## ВЫБРАННЫЙ ОТРЫВОК
━━━━━━━━━━━━━━━━

Генерал с большой самой большой фуражкой на меня животом:

— А ты кто ещё такой?

Эскин потом меня благодарил: «Ну, ты молодец, Володя! Ну, молодец! Не побоялся!»

Я его, конечно, выручил. Он главный представитель фирмы по этим работам, ему надо было расхлёбывать нестандартную ситуацию.

Я представился генералу и остальным, кто я такой и откуда.

— Раз такой умный, — бросил генерал, — действуй, но головой ответишь, если что! Вместе с твоим главным конструктором!

И пошёл к машине. За ним остальные разъехались.

Начальник АТП спрашивает:

— Что тебе надо? Обеспечу всем, инженерами, рабочими...

Шуметь-то я шумел с матерками, а как заводить животных сам не знал. Взял тайм-аут и начал думать. Поставил себя на место скакуна. И первое, что пришло в голову, надо, прежде чем заводить лошадь, внутри самолёта свет включить. Чтобы она на него шла. Дальше возникла мысль доработать трап. Сделать из него тоннель, чтобы лошадь лишнего боковым зрением не видела, никаких генералов и министров. Ясно дело — понаедут. На перила трапа поставить несколько арок. Каждая идёт с одного перила на другое. А высотой, чтобы лошадь шла в полный рост, не нагибая головы. На арки натягивается брезент. Получается конструкция типа цыганского шатра на кибитке. И такая хитрость. Последняя арка ставится в полуметре от борта самолёта, а ткань затягивается в верхний обрез люка самолёта и в натяг закрепляется. Получается, что с последней арки (она, как помните, по высоте не меньше лошади) натянутая ткань под наклоном уходит в самолёт. Лошадь идёт на свет, при этом чувствует верх тоннеля, а потом, ощущая понижение потолка (коняка животина как-никак умная) будет наклонять голову и заходить. Войдя в шкуру лошади, я решил, что трап надо устанавливать не на уровне нижнего обреза люка, как мы в первом варианте делали, а опустить миллиметров на тридцать. Для чего к верхнему краю трапа приделали скобы, с их помощью повесили его на окантовку люка. Ноги лошади дойдут до борта, при этом голова наклонится под верхом шатра, она перед препятствием ногу поднимет и постарается переступить.

━━━━━━━━━━━━━━━━

## ЧТО ТРЕБУЕТСЯ
Ответьте по отрывку о погрузке лошади в самолёт:
1. Чем пригрозил генерал, разрешив действовать?
2. Чем пообещал обеспечить начальник АТП?
3. На сколько миллиметров решили опустить трап относительно нижнего обреза люка?

## ЗАПИСАННЫЕ ДАННЫЕ
━━━━━━━━━━━━━━━━

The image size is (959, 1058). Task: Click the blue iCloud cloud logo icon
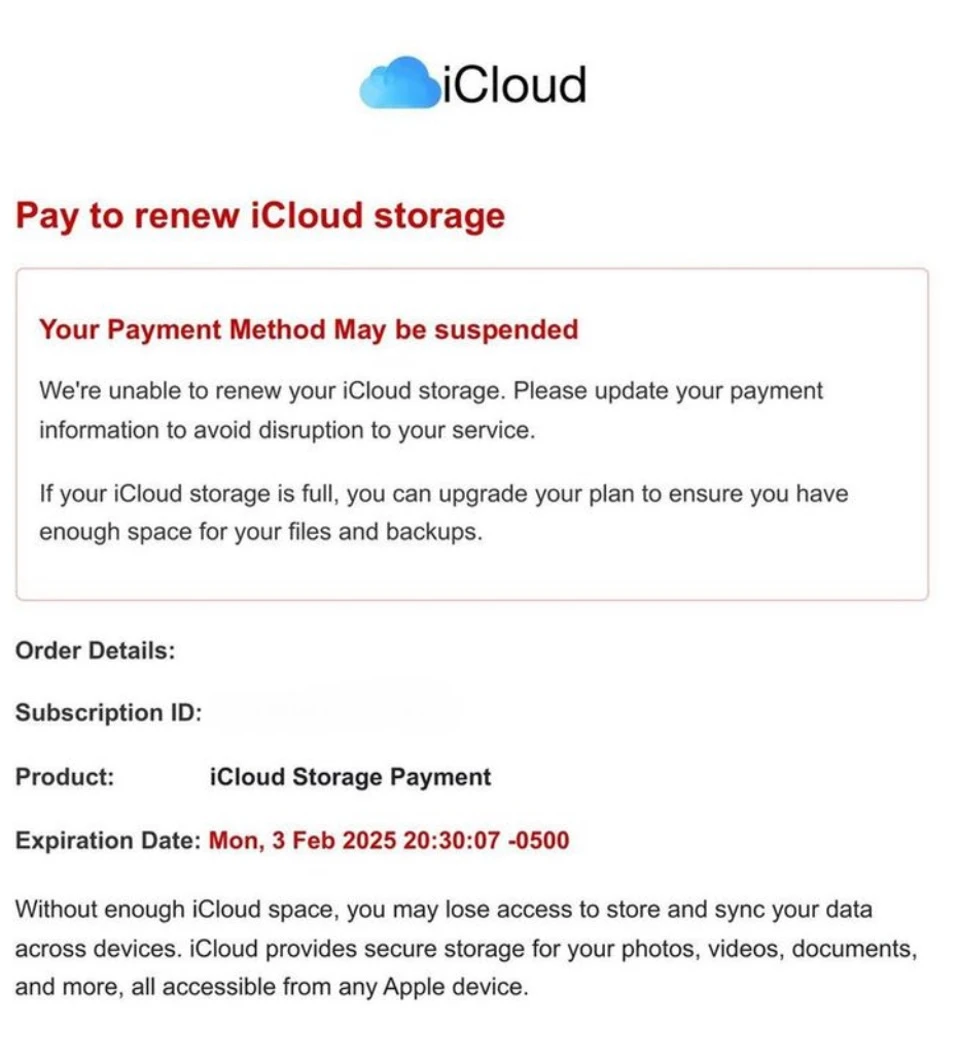coord(399,83)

━━━━━━━━━━━━━━━━

## ОТВЕТ К ЗАДАНИЮ
1. Тем, что рассказчик ответит головой вместе со своим главным конструктором, если что.
2. Всем, в том числе инженерами и рабочими.
3. На тридцать миллиметров.